All-cause mortality by BMI and infection in DI-CKD patients; Cox proportional hazards analysis.

Model	BMI quartile	Infection Present			Infection Absent
		HR (95% CI)		P	HR (95% CI)		P
I	Q1 (≤20 kg/m2)	2.77	(2.31, 3.33)	<0.001	1.74	(1.45, 2.08)	<0.001
	Q2 (21–23 kg/m2)	2.33	(1.92, 2.84)	<0.001	1.28	(1.06, 1.55)	0.010
	Q3 (24–26 kg/m2)	1.94	(1.56, 2.41)	<0.001	1	Ref
	Q4 (≥27 kg/m2)	1.37	(1.08, 1.75)	0.009	0.76	(0.62, 0.95)	0.014
II	Q1 (≤20 kg/m2)	1.92	(1.59, 2.31)	<0.001	1.40	(1.17, 1.68)	<0.001
	Q2 (21–23 kg/m2)	1.69	(1.38, 2.05)	<0.001	1.19	(0.99, 1.44)	0.069
	Q3 (24–26 kg/m2)	1.56	(1.25, 1.94)	<0.001	1	Ref
	Q4 (≥27 kg/m2)	1.26	(0.99, 1.60)	0.063	0.91	(0.74, 1.13)	0.397
III	Q1 (≤20 kg/m2)	1.82	(1.51, 2.19)	<0.001	1.39	(1.16, 1.67)	<0.001
	Q2 (21–23 kg/m2)	1.44	(1.18, 1.75)	<0.001	1.16	(0.96, 1.40)	0.124
	Q3 (24–26 kg/m2)	1.40	(1.12, 1.74)	0.003	1	Ref
	Q4 (≥27 kg/m2)	1.06	(0.84, 1.35)	0.623	0.92	(0.74, 1.14)	0.426

Model I: non-adjusted. Model II: adjusted for demographics, medical history: age, sex, history of DM, hypertension, anemia, and malignancy. Model III adjusted for all variables in model II plus reason for admission, history of ambulance transportation, history of ICU admission, history of vasopressor usage, history of blood transfusion, and history of usage of central venous line.

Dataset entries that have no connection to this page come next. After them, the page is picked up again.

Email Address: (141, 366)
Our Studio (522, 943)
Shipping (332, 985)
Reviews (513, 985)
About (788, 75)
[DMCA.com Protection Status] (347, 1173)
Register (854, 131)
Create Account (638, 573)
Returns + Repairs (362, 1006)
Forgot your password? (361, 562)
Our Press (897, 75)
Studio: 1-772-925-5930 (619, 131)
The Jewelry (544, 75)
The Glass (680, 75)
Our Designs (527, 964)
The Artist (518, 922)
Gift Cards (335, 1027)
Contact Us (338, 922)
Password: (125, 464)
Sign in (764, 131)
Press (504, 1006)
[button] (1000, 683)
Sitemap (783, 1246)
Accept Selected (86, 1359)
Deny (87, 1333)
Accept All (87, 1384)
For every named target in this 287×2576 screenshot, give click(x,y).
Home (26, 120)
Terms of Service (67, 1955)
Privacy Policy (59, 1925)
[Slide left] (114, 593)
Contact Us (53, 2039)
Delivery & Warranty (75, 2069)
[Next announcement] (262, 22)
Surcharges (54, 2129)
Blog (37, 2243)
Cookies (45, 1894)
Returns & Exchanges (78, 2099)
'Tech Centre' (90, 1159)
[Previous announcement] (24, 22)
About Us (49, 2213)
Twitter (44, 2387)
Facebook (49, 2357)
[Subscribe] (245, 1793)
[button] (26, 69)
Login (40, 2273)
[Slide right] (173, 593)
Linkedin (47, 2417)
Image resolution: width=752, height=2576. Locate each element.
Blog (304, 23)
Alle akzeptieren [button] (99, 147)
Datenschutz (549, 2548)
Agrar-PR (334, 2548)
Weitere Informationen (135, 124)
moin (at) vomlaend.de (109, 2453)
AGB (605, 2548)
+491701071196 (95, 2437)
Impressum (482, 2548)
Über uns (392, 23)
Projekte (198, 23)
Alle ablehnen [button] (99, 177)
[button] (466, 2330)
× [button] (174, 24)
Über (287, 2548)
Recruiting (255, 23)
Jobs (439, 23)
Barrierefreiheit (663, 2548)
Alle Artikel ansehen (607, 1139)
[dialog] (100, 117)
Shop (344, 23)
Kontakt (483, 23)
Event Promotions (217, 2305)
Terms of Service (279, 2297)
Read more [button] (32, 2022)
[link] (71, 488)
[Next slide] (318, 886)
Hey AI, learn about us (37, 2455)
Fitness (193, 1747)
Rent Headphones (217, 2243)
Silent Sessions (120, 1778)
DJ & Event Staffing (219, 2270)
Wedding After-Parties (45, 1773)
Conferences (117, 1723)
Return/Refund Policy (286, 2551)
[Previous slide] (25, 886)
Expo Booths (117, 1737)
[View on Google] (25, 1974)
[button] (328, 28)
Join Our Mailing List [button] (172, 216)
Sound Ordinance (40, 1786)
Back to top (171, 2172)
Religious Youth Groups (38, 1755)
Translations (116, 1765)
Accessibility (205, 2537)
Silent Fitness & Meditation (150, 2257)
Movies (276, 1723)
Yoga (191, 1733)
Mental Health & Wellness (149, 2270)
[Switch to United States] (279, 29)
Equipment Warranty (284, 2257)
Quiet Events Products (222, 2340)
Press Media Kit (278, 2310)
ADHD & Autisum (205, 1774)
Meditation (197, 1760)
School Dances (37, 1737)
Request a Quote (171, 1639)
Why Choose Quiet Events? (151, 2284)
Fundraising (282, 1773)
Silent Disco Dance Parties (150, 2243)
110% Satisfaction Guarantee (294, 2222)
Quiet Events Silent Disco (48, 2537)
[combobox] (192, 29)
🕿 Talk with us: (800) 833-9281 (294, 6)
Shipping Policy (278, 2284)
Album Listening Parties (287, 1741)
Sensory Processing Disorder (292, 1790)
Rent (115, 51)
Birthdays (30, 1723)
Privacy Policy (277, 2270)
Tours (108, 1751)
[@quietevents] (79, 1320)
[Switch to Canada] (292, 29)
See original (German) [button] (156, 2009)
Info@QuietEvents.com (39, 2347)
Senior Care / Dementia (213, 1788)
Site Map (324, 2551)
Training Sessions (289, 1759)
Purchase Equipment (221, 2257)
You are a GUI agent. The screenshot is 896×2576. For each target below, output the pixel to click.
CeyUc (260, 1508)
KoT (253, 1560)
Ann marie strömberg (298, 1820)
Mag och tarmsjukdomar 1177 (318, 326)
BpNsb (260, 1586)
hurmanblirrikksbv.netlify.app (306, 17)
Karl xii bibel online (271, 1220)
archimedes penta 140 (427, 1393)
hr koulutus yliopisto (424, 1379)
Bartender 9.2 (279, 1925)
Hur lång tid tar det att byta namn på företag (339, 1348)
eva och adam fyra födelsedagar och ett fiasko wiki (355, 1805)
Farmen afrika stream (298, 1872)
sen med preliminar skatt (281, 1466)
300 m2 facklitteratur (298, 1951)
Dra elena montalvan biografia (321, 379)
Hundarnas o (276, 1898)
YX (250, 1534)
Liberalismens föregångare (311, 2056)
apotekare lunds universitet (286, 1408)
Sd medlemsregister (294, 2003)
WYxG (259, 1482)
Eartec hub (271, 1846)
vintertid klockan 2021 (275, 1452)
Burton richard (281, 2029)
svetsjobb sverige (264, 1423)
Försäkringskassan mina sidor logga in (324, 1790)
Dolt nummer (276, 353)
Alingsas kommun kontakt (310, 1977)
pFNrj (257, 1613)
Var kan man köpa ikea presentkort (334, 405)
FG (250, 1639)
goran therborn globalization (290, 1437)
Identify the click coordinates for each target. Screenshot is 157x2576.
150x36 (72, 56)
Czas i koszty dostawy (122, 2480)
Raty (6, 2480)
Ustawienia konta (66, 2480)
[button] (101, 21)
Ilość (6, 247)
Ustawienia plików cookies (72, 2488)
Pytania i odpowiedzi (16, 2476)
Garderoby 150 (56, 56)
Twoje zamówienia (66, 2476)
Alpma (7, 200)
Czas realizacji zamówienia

HR, hazard ratio; CI, confidence interval; BMI, body mass index; Ref, reference

DM modifies the paradoxical association between BMI and all-cause mortality in non-infected emergently admitted DI-CKD patients

We stratified the participants into DM and non-DM groups and investigated the relationship between BMI and all-cause mortality for the DM and non-DM DI-CKD patients. In the non-DM patients, Kaplan–Meier estimates suggested a survival advantage for the highest BMI categories both in infected and in non-infected patients (Fig 3A). However, in an adjusted model, Cox proportional hazards model analysis showed that there were no statistically significant differences among Q2, Q3, and Q4 in non-DM non-infected patients (Table 3). On the other hand, in DM non-infected patients, Kaplan–Meier estimates showed that patients in the second-highest BMI quartile (Q3) had survival advantages compared with the other BMI quartiles (Fig 3B). Cox proportional hazards model analysis also showed that, in non-infected patients, the second-highest BMI quartile (Q3) had statistically significant survival advantages compared with the second-lowest BMI quartile (Q2) (Table 4) in contrast to the results for the non-DM patients. To scrutinize these results found in non-infected patients, we further stratified patients by whether they were admitted for “severe respiratory failure or heart failure” or not. As shown in Table 5, in non-infected DM patients, the paradoxical association was more evident in the patients admitted for the reasons “other than severe respiratory failure or heart failure”. On the other hand, in the non-infected non-DM patients, this paradoxical association was more evident in patients admitted for “severe respiratory failure or heart failure” (Table 5).

Fig 3

Unadjusted Kaplan–Meier estimates of all-cause mortality for DI-CKD patients stratified by complication with the DM status.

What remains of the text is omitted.